_EXERCISE DIRECTIONS_
Filter the entries, keeping every line with the word "legend".

(Data excerpts)
<<<<
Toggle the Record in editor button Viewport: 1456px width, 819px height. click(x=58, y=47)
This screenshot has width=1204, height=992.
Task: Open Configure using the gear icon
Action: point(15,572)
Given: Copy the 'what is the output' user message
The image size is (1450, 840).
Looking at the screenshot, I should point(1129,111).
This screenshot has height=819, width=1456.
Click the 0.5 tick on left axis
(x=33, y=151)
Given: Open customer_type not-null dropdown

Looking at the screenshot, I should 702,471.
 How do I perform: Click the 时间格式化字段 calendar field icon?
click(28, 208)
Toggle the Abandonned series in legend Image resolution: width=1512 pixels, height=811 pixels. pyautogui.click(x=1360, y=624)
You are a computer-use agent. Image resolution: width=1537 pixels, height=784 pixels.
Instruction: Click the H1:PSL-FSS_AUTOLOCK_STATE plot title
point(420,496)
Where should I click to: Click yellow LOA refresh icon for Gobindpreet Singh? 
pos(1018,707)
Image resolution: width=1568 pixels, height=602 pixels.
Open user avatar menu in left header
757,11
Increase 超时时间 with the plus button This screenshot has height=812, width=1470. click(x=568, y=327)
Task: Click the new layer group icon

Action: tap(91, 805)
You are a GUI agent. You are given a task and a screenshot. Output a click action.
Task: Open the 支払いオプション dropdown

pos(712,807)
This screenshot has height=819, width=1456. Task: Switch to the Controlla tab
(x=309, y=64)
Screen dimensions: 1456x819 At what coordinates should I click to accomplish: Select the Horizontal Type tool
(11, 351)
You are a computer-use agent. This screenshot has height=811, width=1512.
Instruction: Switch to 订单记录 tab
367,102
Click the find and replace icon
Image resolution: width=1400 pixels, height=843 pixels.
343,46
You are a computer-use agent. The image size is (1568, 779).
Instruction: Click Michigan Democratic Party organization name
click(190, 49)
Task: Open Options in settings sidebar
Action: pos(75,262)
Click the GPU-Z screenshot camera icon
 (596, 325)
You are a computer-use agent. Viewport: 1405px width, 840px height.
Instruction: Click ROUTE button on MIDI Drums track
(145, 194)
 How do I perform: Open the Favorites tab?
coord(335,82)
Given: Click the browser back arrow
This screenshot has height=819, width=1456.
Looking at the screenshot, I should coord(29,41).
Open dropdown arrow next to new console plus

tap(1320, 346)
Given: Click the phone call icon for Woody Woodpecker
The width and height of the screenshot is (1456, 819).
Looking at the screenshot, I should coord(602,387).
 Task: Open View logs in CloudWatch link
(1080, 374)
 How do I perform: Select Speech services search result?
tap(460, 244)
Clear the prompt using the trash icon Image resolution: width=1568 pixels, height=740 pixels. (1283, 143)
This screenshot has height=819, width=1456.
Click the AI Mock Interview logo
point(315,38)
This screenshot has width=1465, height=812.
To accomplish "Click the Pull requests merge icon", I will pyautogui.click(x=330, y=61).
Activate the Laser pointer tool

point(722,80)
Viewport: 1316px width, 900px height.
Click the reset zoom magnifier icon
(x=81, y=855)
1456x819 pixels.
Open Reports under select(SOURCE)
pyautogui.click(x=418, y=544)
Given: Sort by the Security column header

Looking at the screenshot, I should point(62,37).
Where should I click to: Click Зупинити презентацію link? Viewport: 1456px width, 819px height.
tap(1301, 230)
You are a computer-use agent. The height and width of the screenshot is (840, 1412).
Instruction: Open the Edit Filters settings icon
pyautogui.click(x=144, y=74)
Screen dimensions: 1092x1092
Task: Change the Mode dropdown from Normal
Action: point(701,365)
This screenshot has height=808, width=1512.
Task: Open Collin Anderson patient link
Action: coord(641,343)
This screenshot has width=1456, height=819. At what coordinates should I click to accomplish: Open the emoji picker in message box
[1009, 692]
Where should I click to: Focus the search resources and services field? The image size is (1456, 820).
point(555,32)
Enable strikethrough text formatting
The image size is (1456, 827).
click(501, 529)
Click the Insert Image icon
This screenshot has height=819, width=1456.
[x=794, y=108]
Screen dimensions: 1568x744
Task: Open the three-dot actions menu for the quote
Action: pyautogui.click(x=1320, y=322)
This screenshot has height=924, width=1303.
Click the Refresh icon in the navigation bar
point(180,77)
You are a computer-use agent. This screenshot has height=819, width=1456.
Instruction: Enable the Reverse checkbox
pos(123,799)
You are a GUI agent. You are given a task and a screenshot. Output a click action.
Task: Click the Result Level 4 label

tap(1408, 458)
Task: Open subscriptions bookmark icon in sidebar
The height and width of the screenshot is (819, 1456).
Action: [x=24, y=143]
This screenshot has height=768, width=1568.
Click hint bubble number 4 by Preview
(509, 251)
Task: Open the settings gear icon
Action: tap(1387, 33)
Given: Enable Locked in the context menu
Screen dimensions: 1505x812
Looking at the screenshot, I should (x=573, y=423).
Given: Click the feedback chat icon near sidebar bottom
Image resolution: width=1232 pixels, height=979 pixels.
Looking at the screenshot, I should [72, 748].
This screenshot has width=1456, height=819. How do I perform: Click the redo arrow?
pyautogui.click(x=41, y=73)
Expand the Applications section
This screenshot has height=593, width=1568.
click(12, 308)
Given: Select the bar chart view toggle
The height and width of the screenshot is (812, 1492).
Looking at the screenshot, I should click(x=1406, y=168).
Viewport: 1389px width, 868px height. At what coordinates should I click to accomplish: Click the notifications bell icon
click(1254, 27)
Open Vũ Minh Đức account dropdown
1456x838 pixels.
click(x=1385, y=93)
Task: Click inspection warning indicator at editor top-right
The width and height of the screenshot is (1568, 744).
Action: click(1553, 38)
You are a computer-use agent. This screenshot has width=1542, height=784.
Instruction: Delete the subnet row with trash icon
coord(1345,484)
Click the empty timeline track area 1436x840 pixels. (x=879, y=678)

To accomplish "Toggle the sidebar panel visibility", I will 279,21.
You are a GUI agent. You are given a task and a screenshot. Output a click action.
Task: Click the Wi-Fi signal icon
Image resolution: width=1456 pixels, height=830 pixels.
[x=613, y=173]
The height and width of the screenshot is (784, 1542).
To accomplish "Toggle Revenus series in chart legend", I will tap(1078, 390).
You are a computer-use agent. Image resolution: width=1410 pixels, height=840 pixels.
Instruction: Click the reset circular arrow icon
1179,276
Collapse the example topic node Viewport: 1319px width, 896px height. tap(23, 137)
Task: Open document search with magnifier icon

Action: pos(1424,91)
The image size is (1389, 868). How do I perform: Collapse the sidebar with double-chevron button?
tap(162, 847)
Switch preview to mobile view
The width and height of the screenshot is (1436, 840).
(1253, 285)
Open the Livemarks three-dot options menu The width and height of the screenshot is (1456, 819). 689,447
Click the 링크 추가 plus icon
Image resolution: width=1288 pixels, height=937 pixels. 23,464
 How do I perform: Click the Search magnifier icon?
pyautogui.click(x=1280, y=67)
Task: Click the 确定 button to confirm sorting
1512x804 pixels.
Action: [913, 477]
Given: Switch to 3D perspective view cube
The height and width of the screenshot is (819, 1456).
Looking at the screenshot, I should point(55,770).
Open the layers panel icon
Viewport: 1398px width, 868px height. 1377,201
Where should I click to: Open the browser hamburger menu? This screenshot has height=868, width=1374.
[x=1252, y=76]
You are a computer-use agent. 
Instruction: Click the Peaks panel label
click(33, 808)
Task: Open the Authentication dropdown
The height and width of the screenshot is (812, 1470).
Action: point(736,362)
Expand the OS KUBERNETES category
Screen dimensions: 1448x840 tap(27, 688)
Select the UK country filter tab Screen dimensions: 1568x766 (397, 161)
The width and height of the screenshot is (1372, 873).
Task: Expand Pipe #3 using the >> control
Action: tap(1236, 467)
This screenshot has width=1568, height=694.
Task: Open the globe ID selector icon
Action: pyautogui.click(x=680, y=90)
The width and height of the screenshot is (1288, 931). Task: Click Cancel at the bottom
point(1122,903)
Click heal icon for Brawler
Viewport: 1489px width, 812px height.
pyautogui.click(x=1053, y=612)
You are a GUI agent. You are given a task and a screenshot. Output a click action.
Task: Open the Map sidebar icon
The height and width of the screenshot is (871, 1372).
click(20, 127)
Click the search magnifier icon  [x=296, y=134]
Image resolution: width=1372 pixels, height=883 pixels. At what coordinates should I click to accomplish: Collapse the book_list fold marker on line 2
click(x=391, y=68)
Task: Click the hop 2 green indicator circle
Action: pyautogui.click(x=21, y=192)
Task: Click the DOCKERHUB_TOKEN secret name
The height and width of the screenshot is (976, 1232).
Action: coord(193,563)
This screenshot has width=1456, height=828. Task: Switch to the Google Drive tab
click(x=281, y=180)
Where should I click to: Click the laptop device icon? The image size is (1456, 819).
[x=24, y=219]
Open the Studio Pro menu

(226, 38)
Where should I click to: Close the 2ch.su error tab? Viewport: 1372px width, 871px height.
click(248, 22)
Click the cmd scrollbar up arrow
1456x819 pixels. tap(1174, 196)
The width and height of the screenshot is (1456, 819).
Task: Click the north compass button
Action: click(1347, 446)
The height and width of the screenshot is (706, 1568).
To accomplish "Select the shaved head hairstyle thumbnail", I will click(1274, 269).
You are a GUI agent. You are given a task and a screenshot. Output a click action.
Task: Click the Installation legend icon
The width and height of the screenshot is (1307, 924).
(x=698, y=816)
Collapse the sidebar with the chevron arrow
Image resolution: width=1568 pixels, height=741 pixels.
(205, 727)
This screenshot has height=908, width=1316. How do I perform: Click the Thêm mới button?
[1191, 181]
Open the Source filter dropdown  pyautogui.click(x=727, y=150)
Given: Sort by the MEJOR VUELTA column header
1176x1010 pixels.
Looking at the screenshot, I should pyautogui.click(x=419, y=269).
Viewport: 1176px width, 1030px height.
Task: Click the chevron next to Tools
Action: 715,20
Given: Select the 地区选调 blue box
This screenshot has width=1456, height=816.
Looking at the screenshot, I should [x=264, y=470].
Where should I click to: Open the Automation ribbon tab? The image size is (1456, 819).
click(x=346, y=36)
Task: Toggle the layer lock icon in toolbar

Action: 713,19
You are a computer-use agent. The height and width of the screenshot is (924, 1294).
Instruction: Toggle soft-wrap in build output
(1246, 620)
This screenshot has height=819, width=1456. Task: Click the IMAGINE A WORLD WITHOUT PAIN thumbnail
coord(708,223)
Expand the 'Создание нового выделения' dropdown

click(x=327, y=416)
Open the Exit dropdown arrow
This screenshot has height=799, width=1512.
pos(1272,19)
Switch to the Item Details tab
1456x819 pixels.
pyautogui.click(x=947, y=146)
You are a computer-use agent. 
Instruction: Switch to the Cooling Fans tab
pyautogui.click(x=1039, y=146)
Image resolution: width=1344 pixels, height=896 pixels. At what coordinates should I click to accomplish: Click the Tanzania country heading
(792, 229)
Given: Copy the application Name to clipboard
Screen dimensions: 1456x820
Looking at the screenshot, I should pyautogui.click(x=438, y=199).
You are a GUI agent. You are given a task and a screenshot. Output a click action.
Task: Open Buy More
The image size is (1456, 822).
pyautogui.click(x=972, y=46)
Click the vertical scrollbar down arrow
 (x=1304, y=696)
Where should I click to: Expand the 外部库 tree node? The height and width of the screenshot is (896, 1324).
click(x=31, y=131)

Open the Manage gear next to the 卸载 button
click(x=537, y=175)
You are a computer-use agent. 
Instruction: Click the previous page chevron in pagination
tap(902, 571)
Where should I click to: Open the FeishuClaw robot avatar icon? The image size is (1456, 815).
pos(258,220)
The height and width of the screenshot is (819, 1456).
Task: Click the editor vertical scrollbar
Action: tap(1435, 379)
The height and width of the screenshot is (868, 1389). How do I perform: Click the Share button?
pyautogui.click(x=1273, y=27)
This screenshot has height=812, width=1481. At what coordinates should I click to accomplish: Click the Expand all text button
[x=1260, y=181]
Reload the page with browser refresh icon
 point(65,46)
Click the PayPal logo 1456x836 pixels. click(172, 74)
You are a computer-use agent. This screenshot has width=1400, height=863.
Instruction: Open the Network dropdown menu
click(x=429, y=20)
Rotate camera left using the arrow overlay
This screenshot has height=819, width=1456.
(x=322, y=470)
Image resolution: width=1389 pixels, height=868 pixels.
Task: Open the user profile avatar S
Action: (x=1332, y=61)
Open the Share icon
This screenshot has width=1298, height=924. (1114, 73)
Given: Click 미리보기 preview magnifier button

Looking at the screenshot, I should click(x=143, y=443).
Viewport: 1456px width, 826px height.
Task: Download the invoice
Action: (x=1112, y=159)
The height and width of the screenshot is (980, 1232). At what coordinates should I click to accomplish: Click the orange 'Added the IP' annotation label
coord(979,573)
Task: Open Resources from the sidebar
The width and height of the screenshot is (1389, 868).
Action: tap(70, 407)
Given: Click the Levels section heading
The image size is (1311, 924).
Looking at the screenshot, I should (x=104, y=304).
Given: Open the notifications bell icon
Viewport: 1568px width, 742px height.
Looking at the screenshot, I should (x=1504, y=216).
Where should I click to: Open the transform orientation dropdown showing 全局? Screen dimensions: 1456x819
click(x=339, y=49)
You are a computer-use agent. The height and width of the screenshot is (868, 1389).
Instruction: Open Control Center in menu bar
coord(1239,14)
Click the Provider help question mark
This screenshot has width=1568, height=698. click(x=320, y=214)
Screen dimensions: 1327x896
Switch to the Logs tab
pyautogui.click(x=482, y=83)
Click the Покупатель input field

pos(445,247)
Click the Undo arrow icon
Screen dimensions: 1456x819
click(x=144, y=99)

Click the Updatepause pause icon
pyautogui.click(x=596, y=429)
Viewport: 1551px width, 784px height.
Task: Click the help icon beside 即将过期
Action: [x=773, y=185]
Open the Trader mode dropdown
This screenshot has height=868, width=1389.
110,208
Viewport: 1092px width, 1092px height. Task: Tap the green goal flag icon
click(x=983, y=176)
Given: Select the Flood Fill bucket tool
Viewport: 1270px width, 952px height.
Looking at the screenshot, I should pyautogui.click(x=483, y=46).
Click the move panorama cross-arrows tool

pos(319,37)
>>>>
_PROBLEM SOLUTION_
Toggle the Abandonned series in legend Image resolution: width=1512 pixels, height=811 pixels. pyautogui.click(x=1360, y=624)
To accomplish "Toggle Revenus series in chart legend", I will tap(1078, 390).
Task: Click the Installation legend icon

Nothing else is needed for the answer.